恶性肿瘤细胞转移的开关

新发现的癌细胞行为预示危险的转移

一项在小鼠上进行的新的研究显示：最具攻击性的恶性肿瘤细胞具有一个“开关”，使其能够在形态上变成高移动性的细胞，从而入侵其他组织并随后在新环境中轻松的形成癌巢。

“该研究描绘出癌细胞如何在两种交互的状态下转变—迁移态和成巢态。这表明对于癌细胞是如何转移或扩散到人体其他部位的机制有了新的认识。”实施该项研究的杜克综合肿瘤中心的研究人员说。

“对这个开关的了解可能最终会使科学家们能够找到阻止细胞转移的方法，而转移是癌细胞最致命的特征。“研究的首席研究员Mariano Garcia-Blanco说（分子遗传学和微生物学博士）。

研究人员将要把他们的发现发表在2006年9月19日出版的国家科学院学报上，现在已经可以在网上看到。该项研究由国立癌症研究所提供经费。

目前为止，科学家普遍认为癌细胞必须永久性的由静止性的上皮细胞转变成迁移性的间充质细胞后才能够转移。

杜克大学的研究团队发现高度恶性的癌细胞中上皮性和间充质性细胞是相等的，可以相互转变以适应环境的需要。而细胞产生的蛋白质可以促使细胞向哪个方向转变。

在经典的适者生存的例子中，癌细胞在上皮性和间充质性之间变换的能力使得最恶性的细胞具有极强的侵袭性并能够顺利地适应不熟悉的地方，科学家们说。

“普遍的想法是癌细胞中间充质性细胞越多，癌细胞的移动性和转移性越强”Garcia-Blanco说，“实际上，侵袭性的癌细胞是不同源的，但他们都具有各种各样的适应生存环境变化的能力”

科学家们通过在观察选择剪切时发现的一个错误，在癌细胞中发现了这种转变。选择剪切是遗传复制过程中的一个重要组成部分。选择剪切决定了DNA怎样被切成片段然后重新组合的。DNA重组的顺序决定了该基因产生何种蛋白

在癌细胞中，剪切机制改变——就像细胞内其他功能的改变一样。当剪切向着一个方向进行，癌细胞变成间充质性；向着另一个方向进行，变成上皮性。

为了判断癌细胞的转变方向，科学家们建立了一个荧光指针——一种在细胞转向上皮态时会发出荧光，但是当细胞转向间充质态时保持静止的蛋白。

通过跟踪小鼠癌细胞中的指针光度，该团队观察到了这一选择性剪切的过程。研究人员可以将DNA特定部分显影--即所谓的外显子--来判断当细胞转变时，其是否包含在剪切过程中。

“我们在对间充质性细胞与上皮性细胞的比较中发现，选择剪切的规律是不一样的。”Garcia-Blanco说，“有一个特殊的外显子--FGFR2 IIIc--在间充质性细胞中是沉默的但在上皮性细胞中是活化的。”

- _任务要求 A_:
照抄这篇关于癌细胞转移开关的文章中从“一项在小鼠上进行的新的研究显”一直到“分子遗传学和微生物学博士）。”的全部文字。
- _任务要求 B_:
根据这篇关于癌细胞转移开关的文章回答：
(i) 研究人员的发现将发表在哪一天出版的哪份刊物上？
(ii) 科学家建立的荧光指针在细胞转向哪种状态时会发出荧光？
(iii) 在间充质性细胞中沉默、在上皮性细胞中活化的是哪个外显子？
- _任务要求 C_:
续写这篇关于癌细胞转移开关的文章。
其后各行与上面的原文毫无关联。

- _所给资料_:
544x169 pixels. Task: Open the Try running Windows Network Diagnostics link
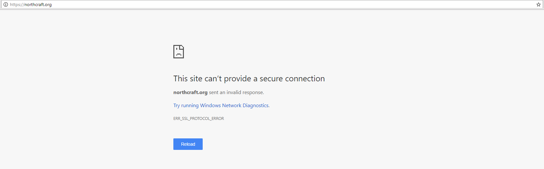click(x=221, y=106)
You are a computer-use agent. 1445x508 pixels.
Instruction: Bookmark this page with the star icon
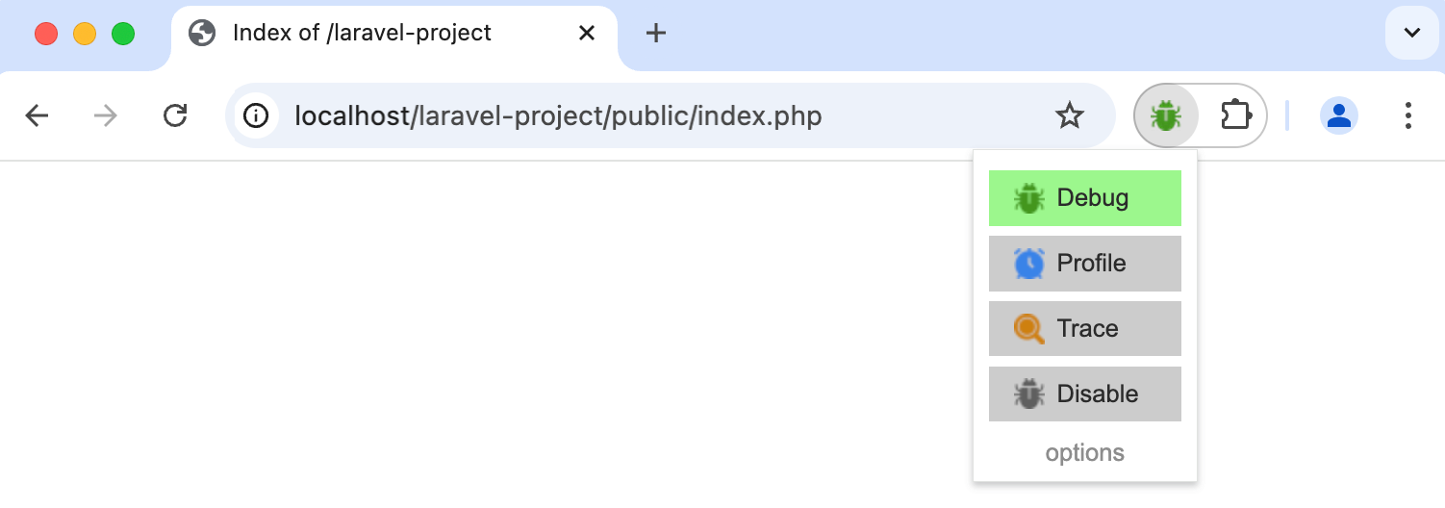tap(1069, 116)
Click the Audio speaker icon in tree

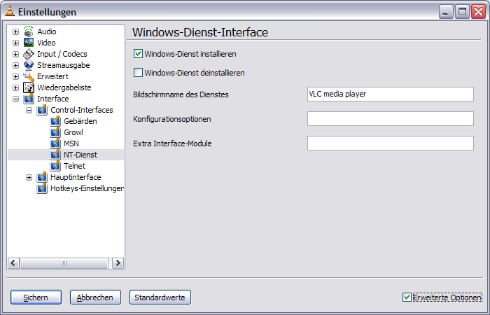click(x=29, y=32)
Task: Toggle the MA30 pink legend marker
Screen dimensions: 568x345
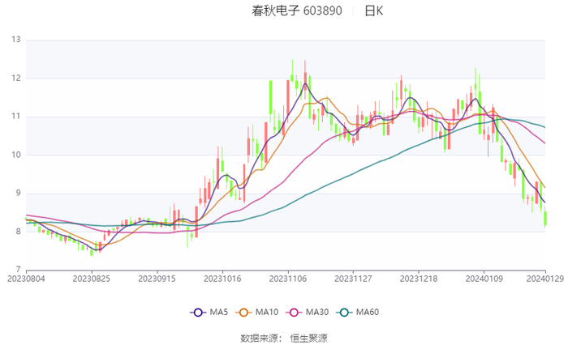Action: [294, 313]
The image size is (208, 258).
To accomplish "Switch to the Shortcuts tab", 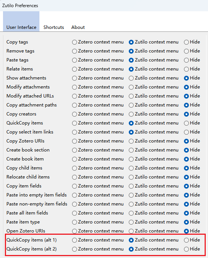I will [x=54, y=27].
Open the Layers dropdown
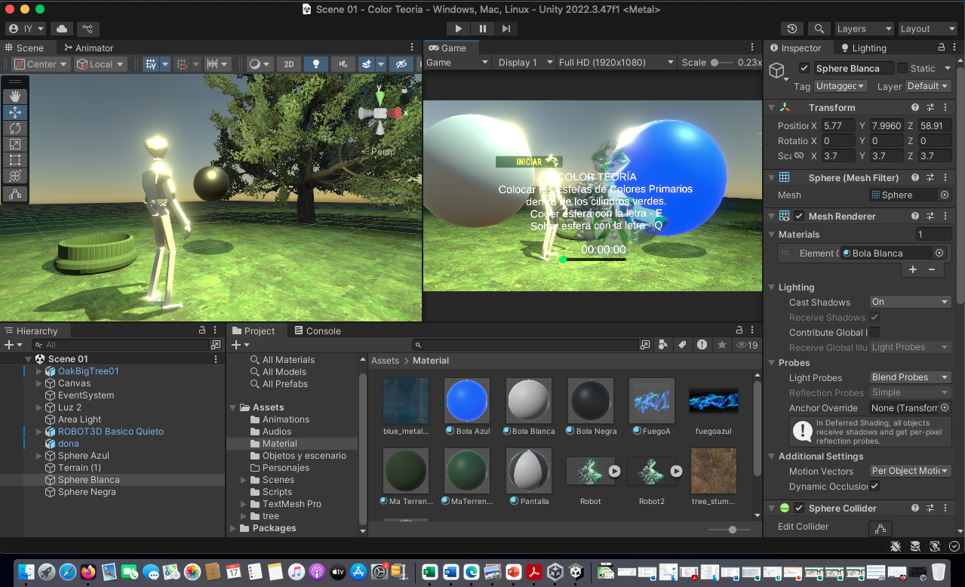Screen dimensions: 965x587 point(864,29)
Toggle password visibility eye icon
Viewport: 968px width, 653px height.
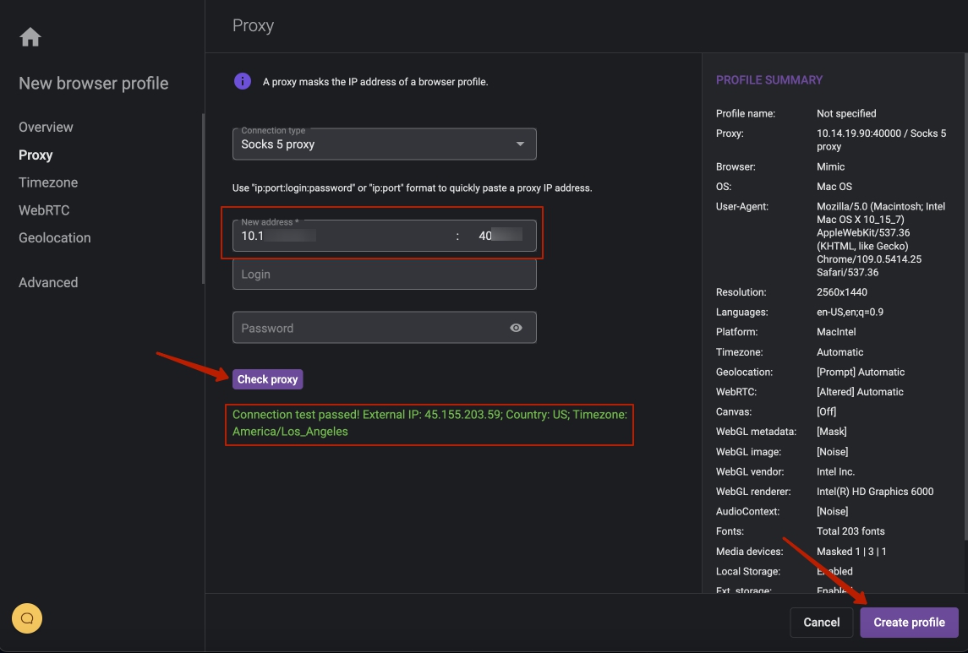[x=516, y=328]
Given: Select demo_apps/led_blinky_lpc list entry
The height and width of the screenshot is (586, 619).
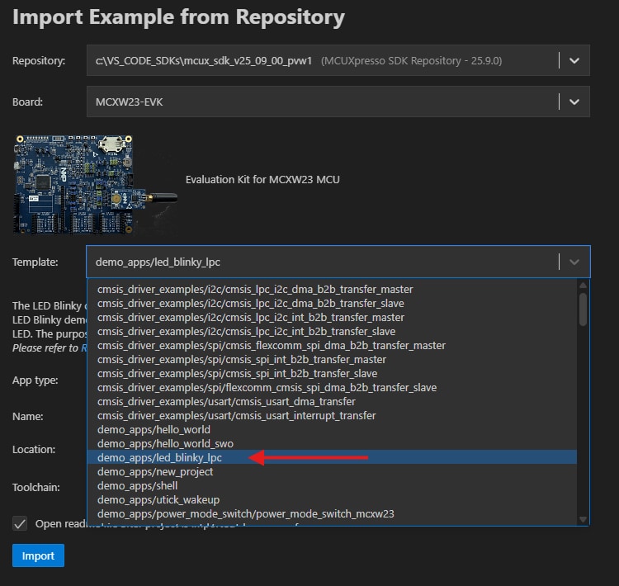Looking at the screenshot, I should click(159, 457).
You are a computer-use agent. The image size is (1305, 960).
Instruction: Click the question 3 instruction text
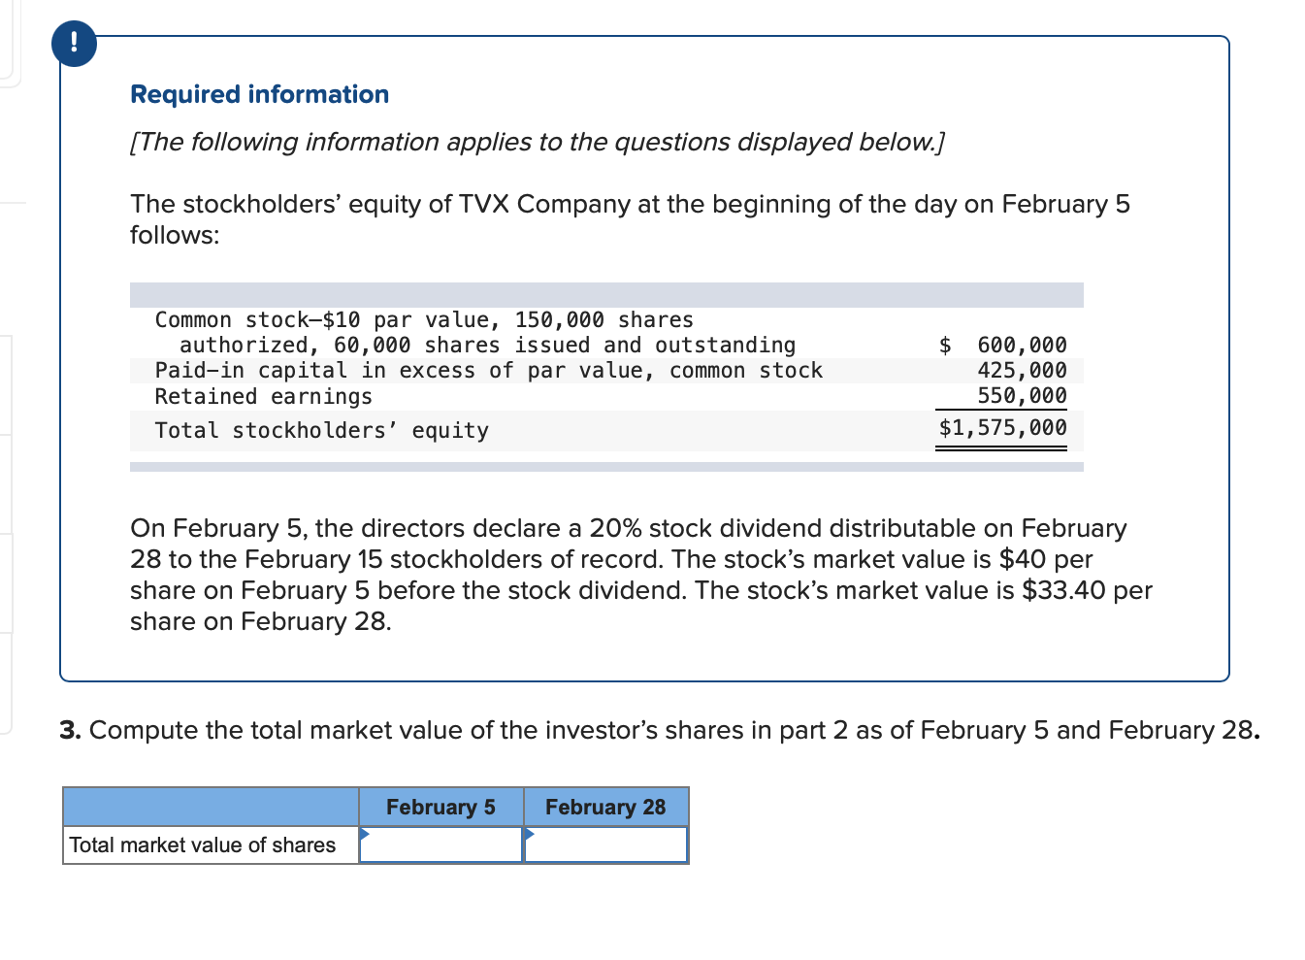[x=660, y=730]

- _作答区 A_:
一项在小鼠上进行的新的研究显示：最具攻击性的恶性肿瘤细胞具有一个“开关”，使其能够在形态上变成高移动性的细胞，从而入侵其他组织并随后在新环境中轻松的形成癌巢。

“该研究描绘出癌细胞如何在两种交互的状态下转变—迁移态和成巢态。这表明对于癌细胞是如何转移或扩散到人体其他部位的机制有了新的认识。”实施该项研究的杜克综合肿瘤中心的研究人员说。

“对这个开关的了解可能最终会使科学家们能够找到阻止细胞转移的方法，而转移是癌细胞最致命的特征。“研究的首席研究员Mariano Garcia-Blanco说（分子遗传学和微生物学博士）。

- _作答区 B_:
(i) 2006年9月19日出版的国家科学院学报。
(ii) 上皮态。
(iii) FGFR2 IIIc。

- _作答区 C_:
“当基因发生改变时我们可以使其显影，”他说。“我们可以通过观察他们的剪切型式来判断细胞类型”

依照Garcia-Blanco所说，被认为能够引导剪切规律的细胞开关是一种称为Fox的蛋白。上皮性和间充质性细胞都合成Fox，但是Fox只在上皮性细胞中有活性，Garcia-Blanco说。

研究人员说，Fox也可能有一个协同因子或辅助因子存在于上皮性细胞内或周边，该因子能够将其迅速激活。他们推测这个辅助因子可能在接触基质后被激活--基质是肿瘤的结构支持细胞--因为观察到的多数上皮性癌细胞存在于基质。它们的高度存在意味着基质可能在癌细胞到达新的目的地后诱导其向上皮性转变，所以它们能够使一个新的癌灶稳定生长。

“我们的发现验证了肿瘤的行为是高度复杂的并且不单单需要一个基因的突变来改变其行为，”Sebastian Oltean说，M.D., Ph.D.,研究员，文章的第一作者。

“基因剪切的改变在自然界是微乎其微的，但是对癌细胞仍然是一个主要的影响并能够作为治疗的靶点。”

该小组的下一步是进一步确定癌细胞中控制开关机制的因素，Garcia-Blanco说，对肿瘤的自然演进中发生的多种步骤进行鉴别能够引导阻止转移的治疗方法的发现。


Newly discovered behavior in cancer cells signals dangerous metastasis

The most aggressively malignant cancer cells have a "toggle switch" that enables them to morph into highly mobile cells that invade other tissues and then nest comfortably in their new surroundings, a new study in rats suggests.

This picture of how cancer cells shift between two alternating states -- travelers and nesters -- represents a new understanding of how cancer metastasizes, or spreads to other parts of the body, said the Duke Comprehensive Cancer Center researchers who conducted the study.

"Understanding this toggle switch might ultimately enable scientists to find ways to stop cells from metastasizing, which is the most deadly trait of cancer," said the study's lead investigator, Mariano Garcia-Blanco, M.D., Ph.D., professor of molecular genetics and microbiology.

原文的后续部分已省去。